Written exercise:
Turn everything from the start of the records down to the line that contains "Looking at the screenshot, I should point(41,183)." into a numbered list, skipping blank lines and leaving the pictures out.

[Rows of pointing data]
========================
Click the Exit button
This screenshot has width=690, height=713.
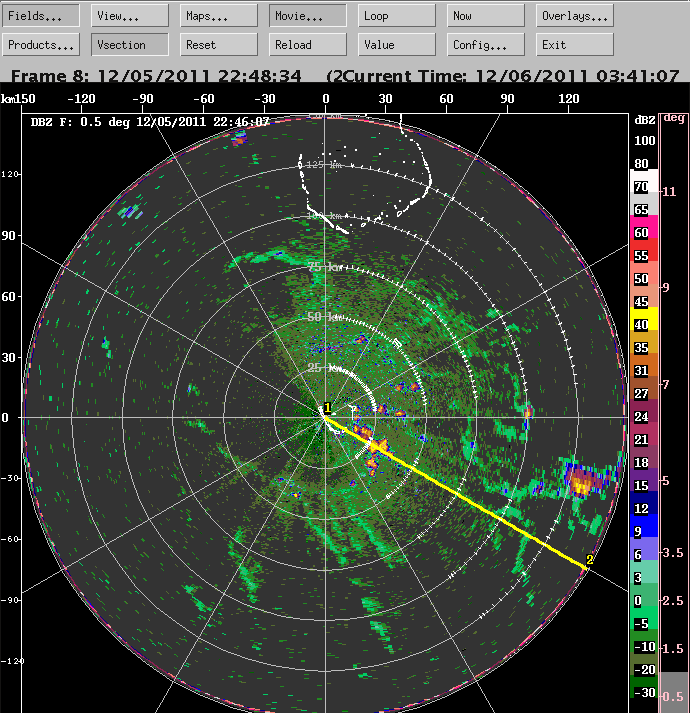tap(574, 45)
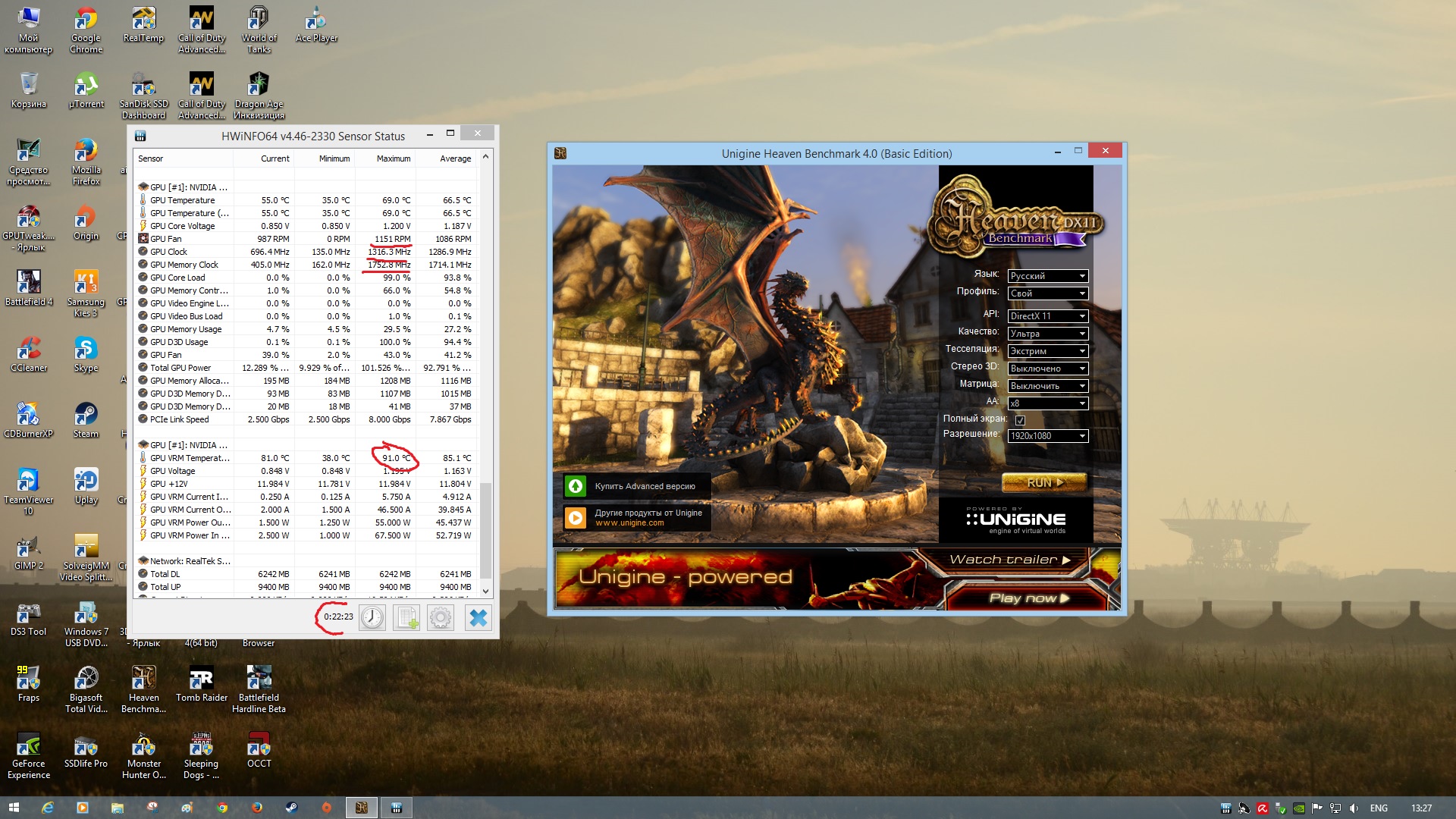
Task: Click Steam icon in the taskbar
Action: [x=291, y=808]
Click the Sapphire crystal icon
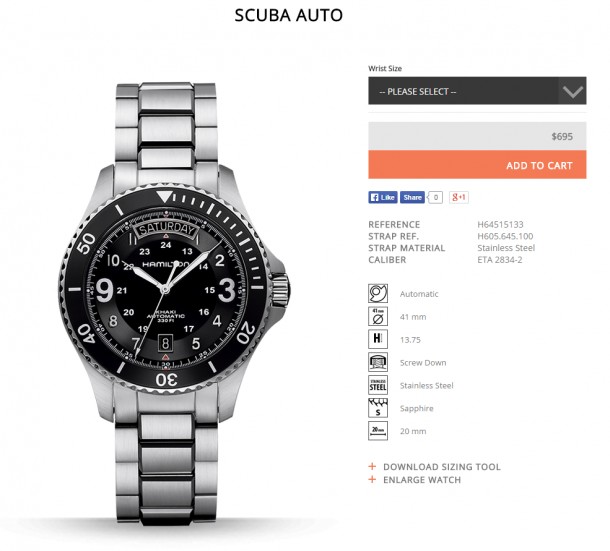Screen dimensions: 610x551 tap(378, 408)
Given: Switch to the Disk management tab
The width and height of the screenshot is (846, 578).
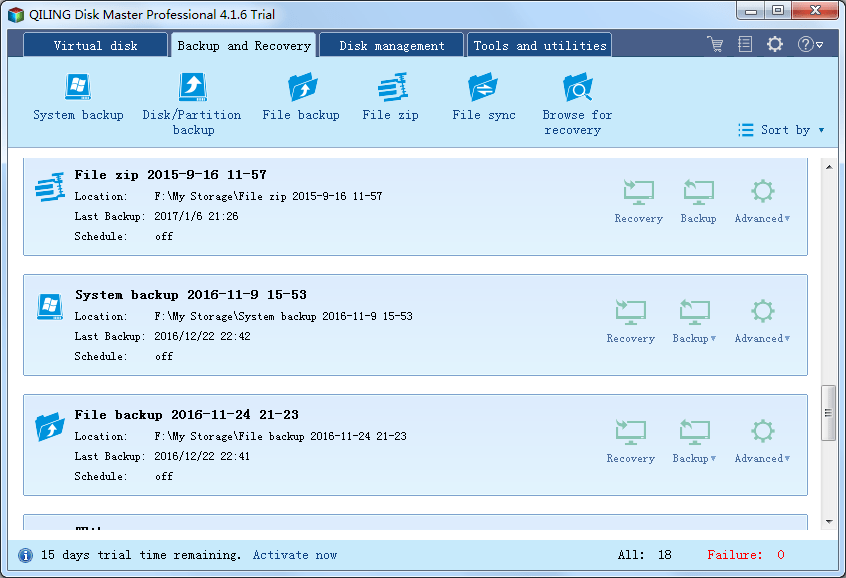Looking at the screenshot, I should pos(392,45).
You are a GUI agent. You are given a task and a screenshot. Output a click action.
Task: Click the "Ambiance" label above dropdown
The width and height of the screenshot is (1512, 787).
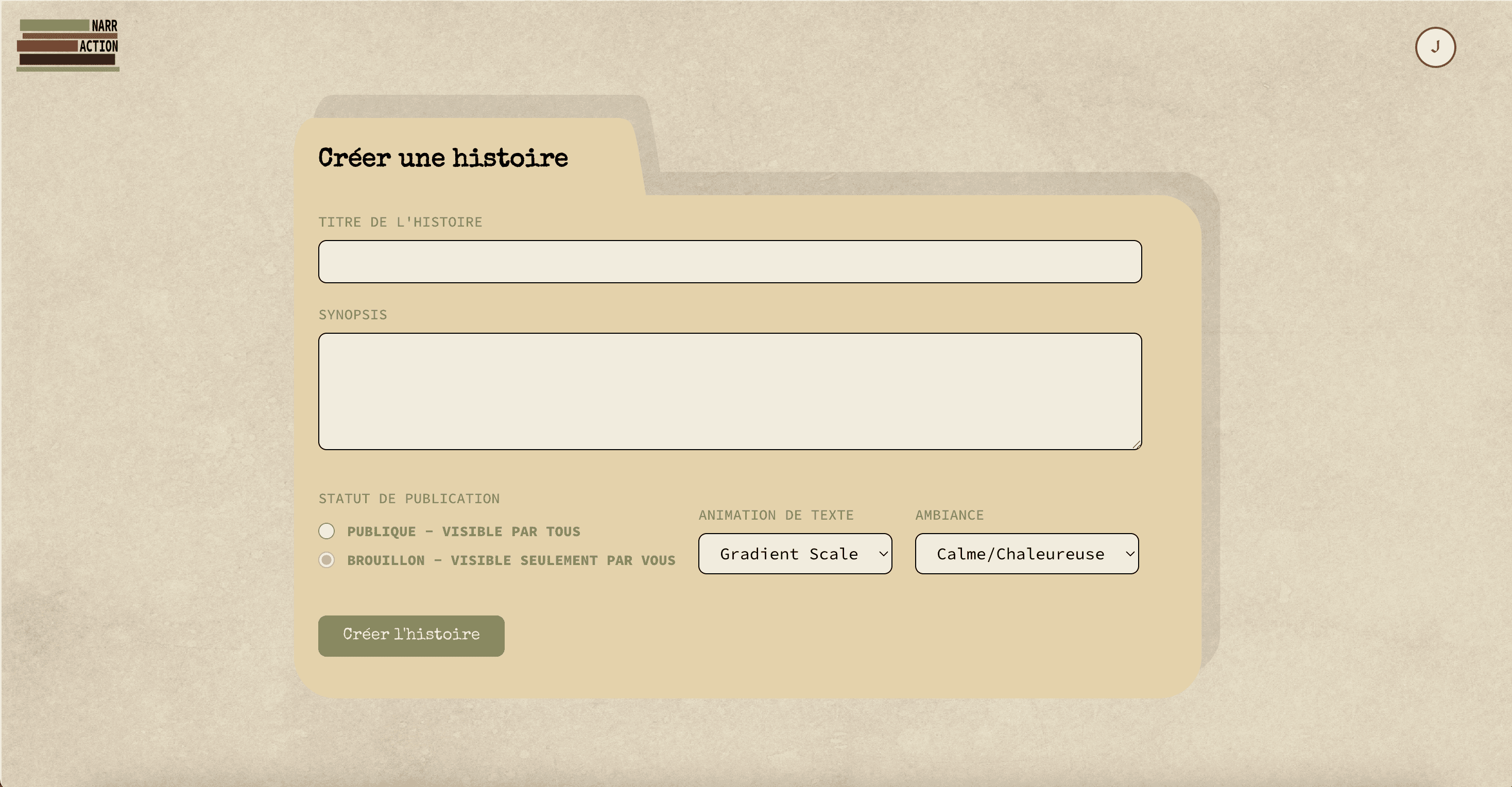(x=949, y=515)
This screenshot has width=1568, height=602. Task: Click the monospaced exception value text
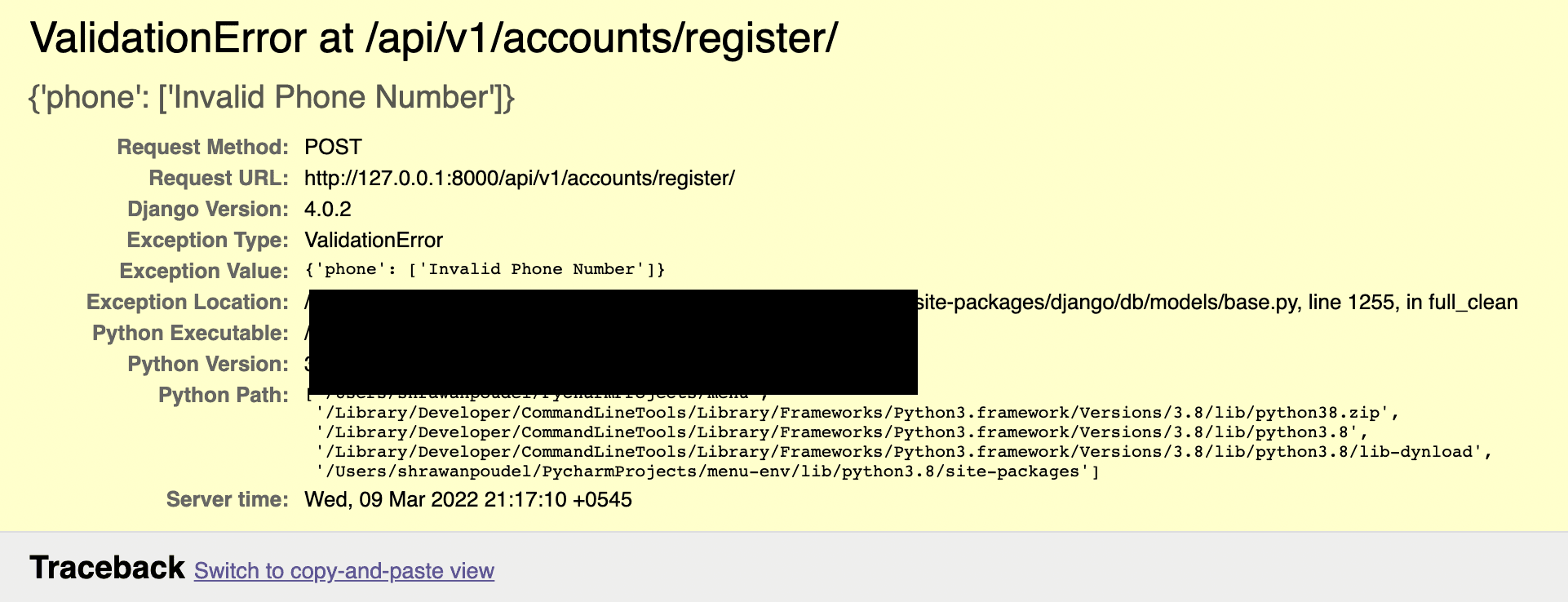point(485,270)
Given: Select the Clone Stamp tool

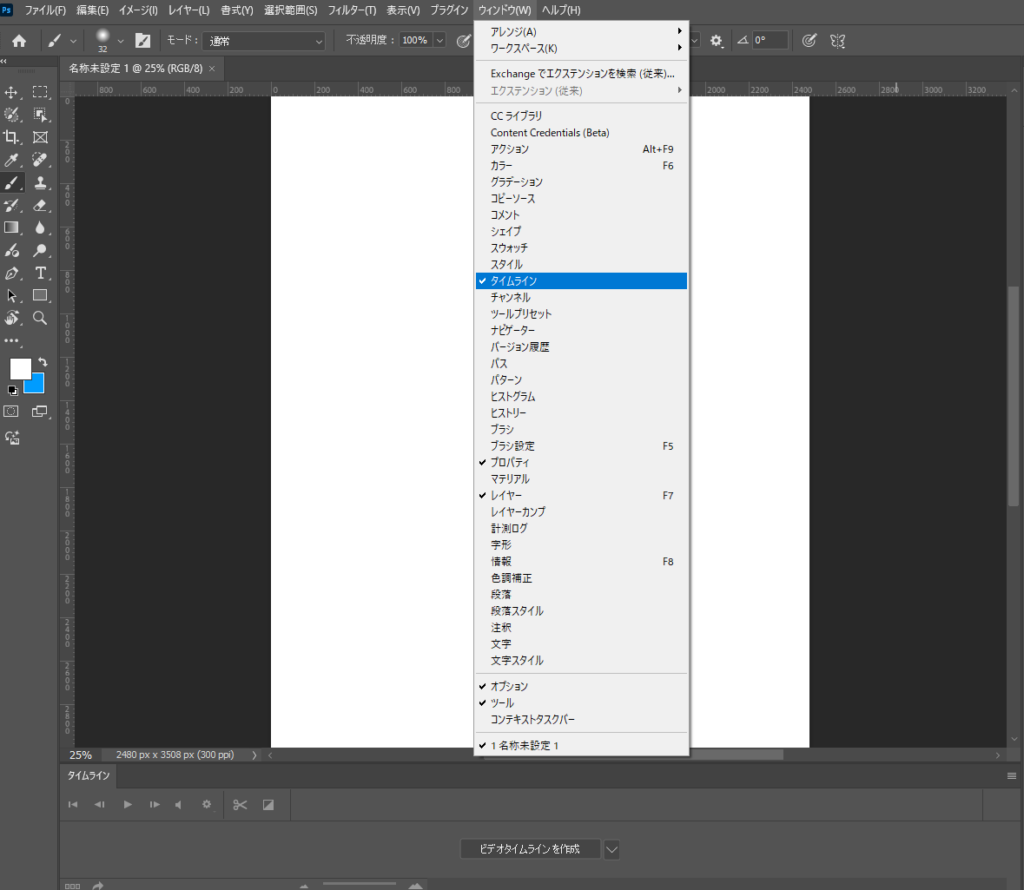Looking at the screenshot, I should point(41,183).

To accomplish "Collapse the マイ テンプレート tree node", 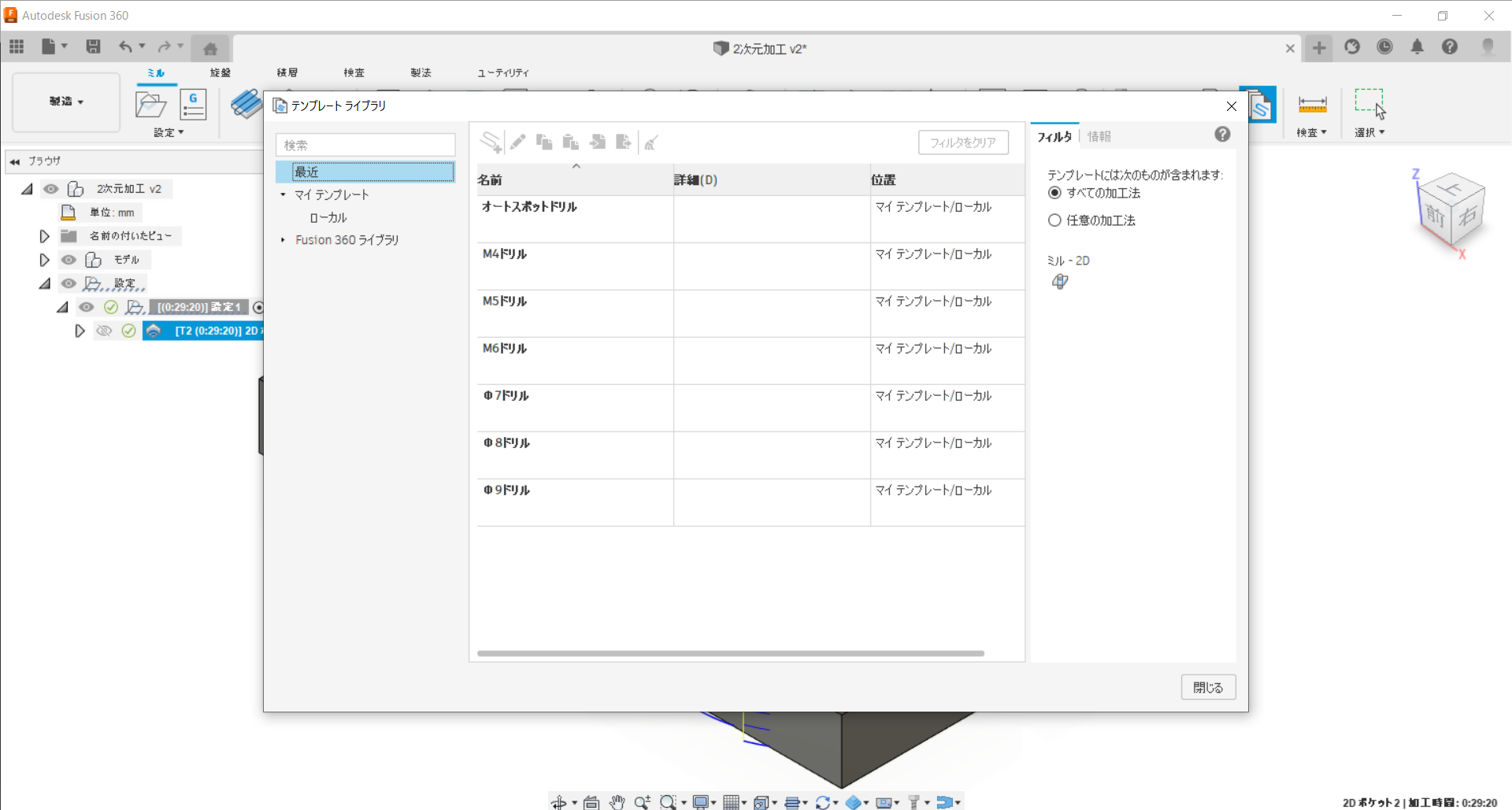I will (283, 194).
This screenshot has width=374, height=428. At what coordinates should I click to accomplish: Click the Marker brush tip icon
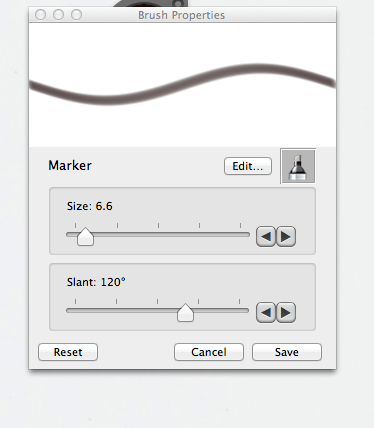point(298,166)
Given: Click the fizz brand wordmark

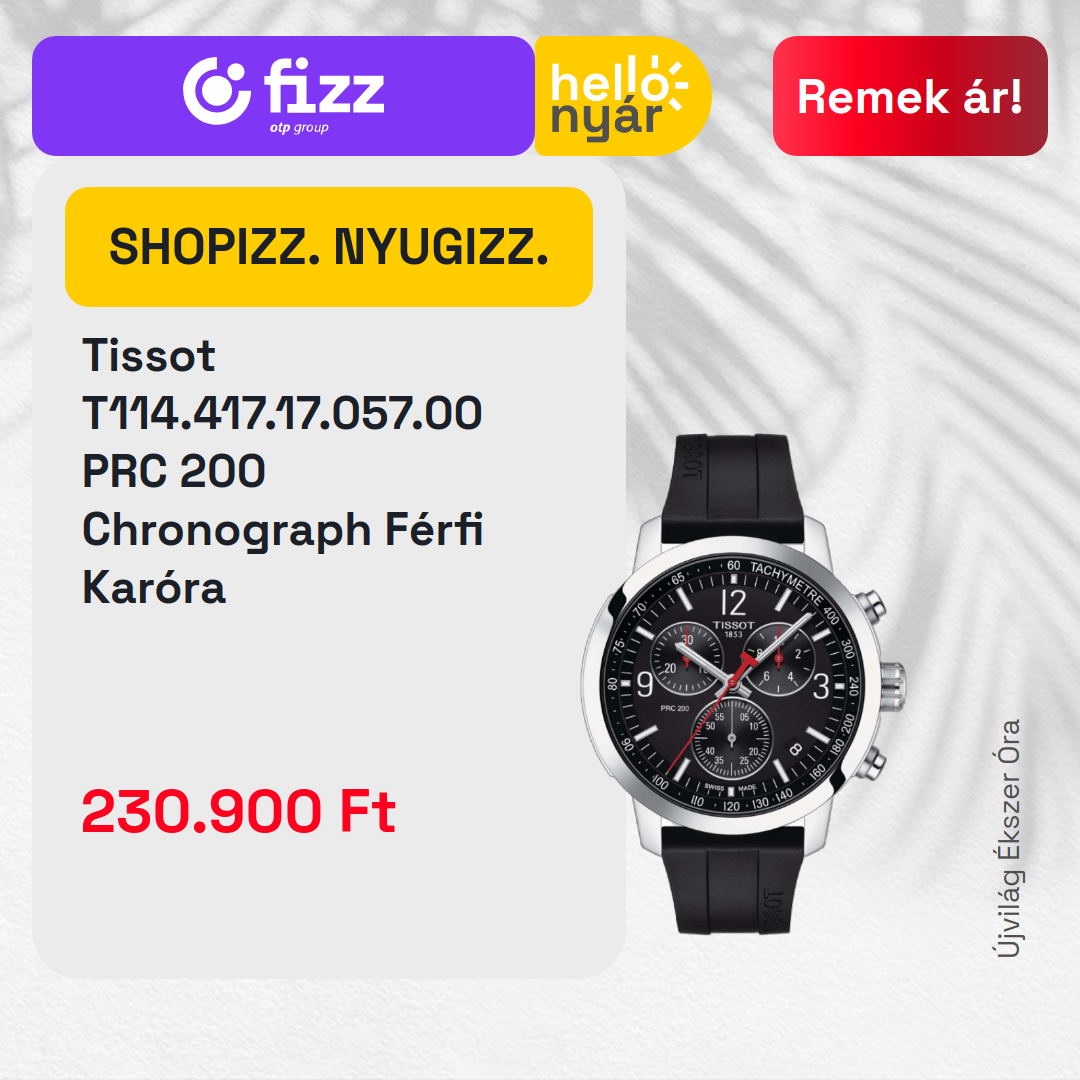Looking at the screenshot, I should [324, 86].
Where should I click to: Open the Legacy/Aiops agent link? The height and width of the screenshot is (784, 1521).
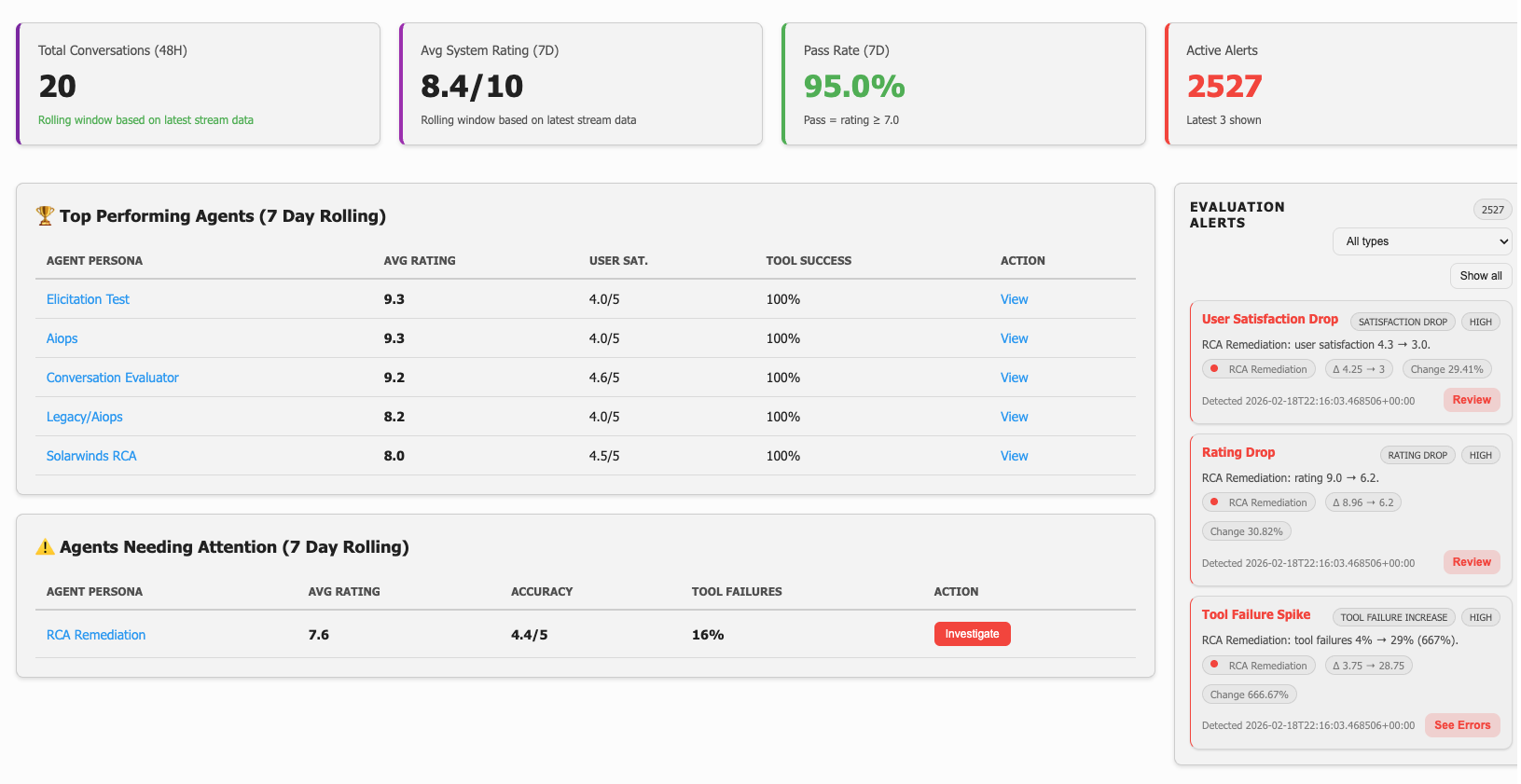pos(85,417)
========================
Output below:
1. Click the Exit button
2. This screenshot has width=690, height=713.
3. tap(574, 45)
4. Task: Click Steam icon in the taskbar
5. Action: [x=291, y=808]
6. Click the Sapphire crystal icon
7. Screen dimensions: 610x551 tap(378, 408)
8. Given: Switch to the Disk management tab
9. The width and height of the screenshot is (846, 578).
10. Looking at the screenshot, I should pos(392,45).
11. You are a GUI agent. You are given a task and a screenshot. Output a click action.
12. Task: Click the "Ambiance" label above dropdown
13. The width and height of the screenshot is (1512, 787).
14. (x=949, y=515)
15. This screenshot has width=1568, height=602. Task: Click the monospaced exception value text
16. point(485,270)
17. Given: Select the Clone Stamp tool
18. Looking at the screenshot, I should point(41,183).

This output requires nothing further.